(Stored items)
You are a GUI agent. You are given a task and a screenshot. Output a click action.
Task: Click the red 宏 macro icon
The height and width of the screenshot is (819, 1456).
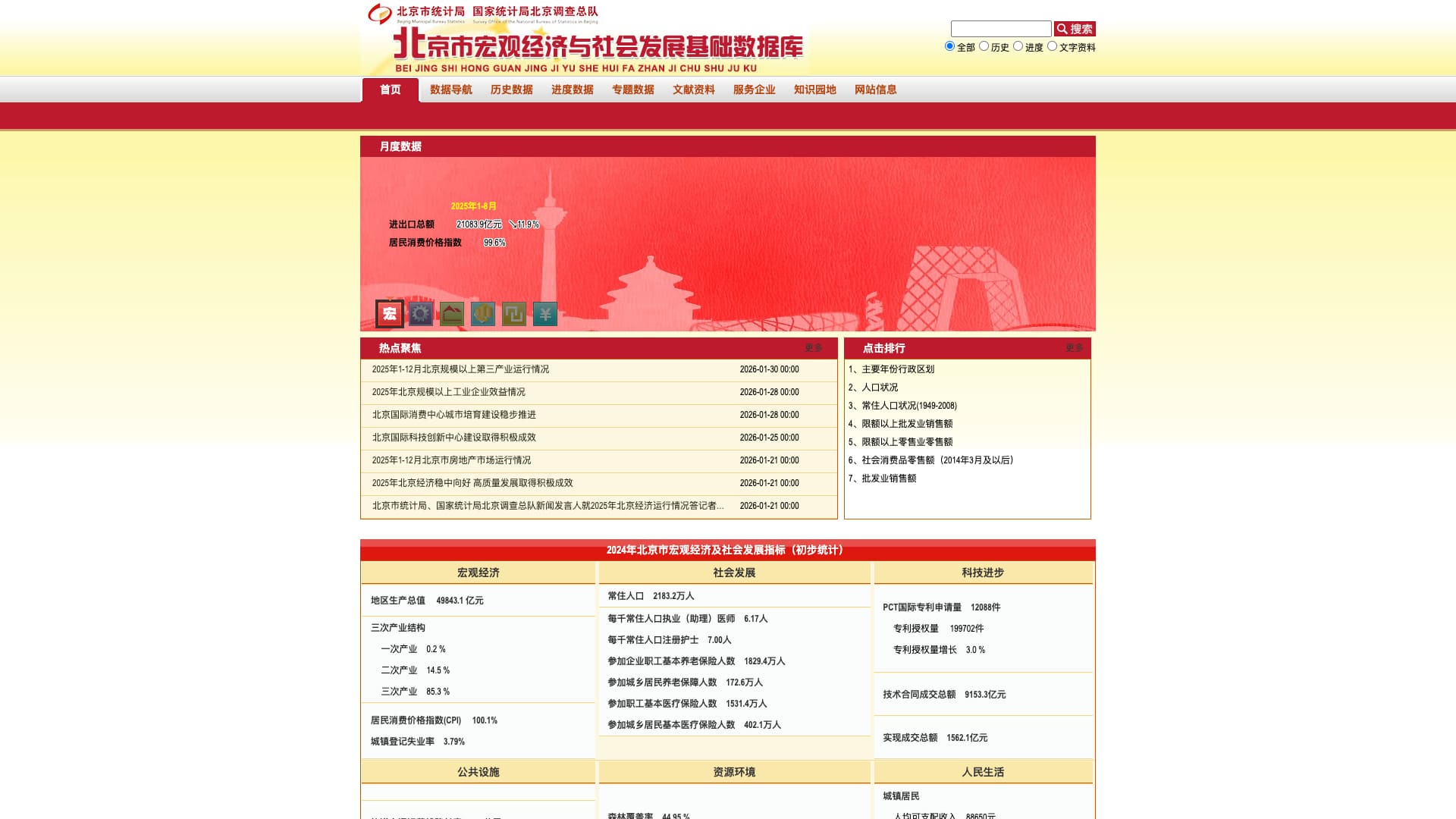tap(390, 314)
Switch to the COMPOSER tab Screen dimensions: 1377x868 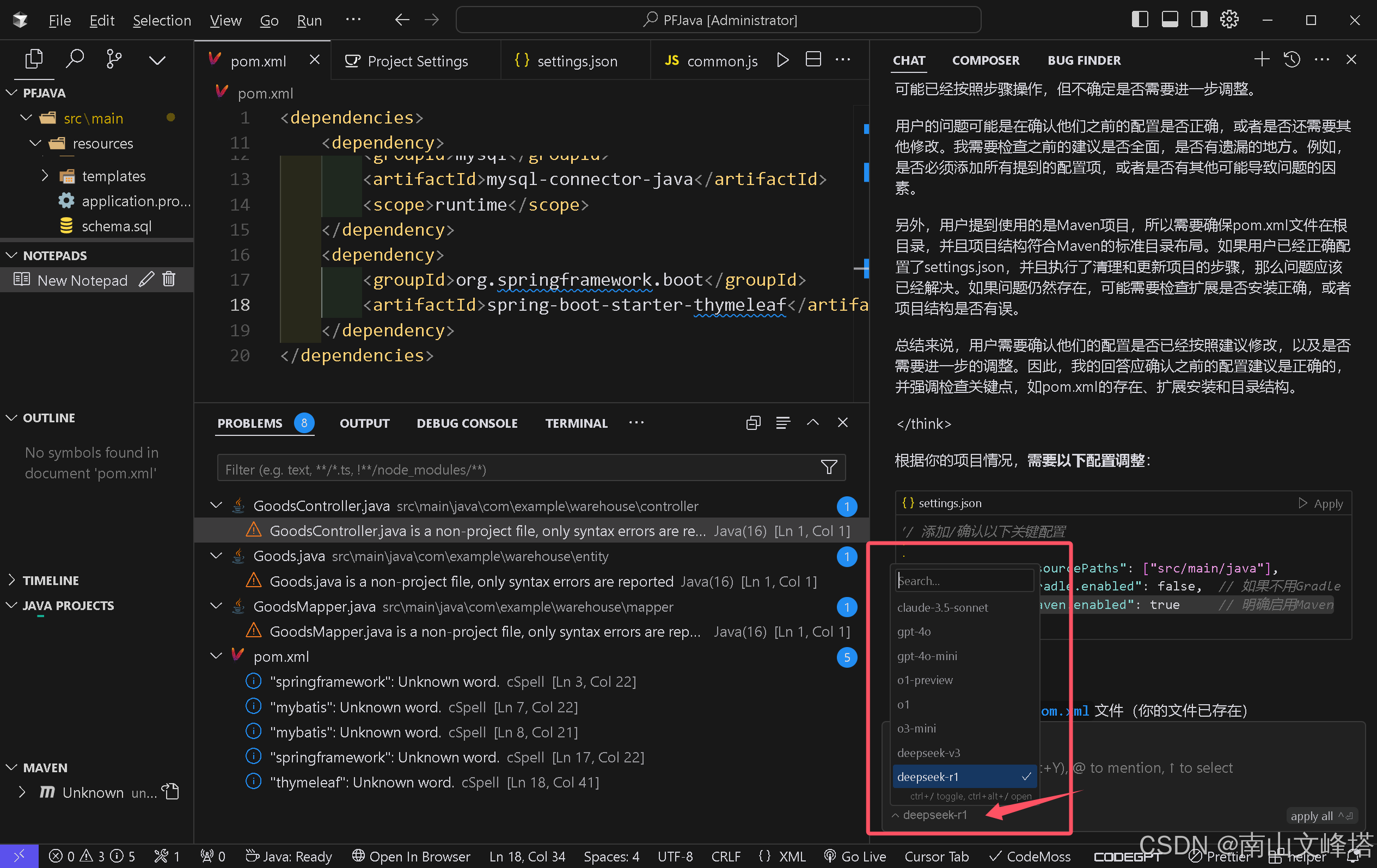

## Task details
In the records above, find the line that contains "Task: Click the red 宏 macro icon" and retype it and all lines after it exactly, leaving out any pictures.

## Result below
Task: Click the red 宏 macro icon
The height and width of the screenshot is (819, 1456).
tap(390, 314)
Switch to the COMPOSER tab Screen dimensions: 1377x868 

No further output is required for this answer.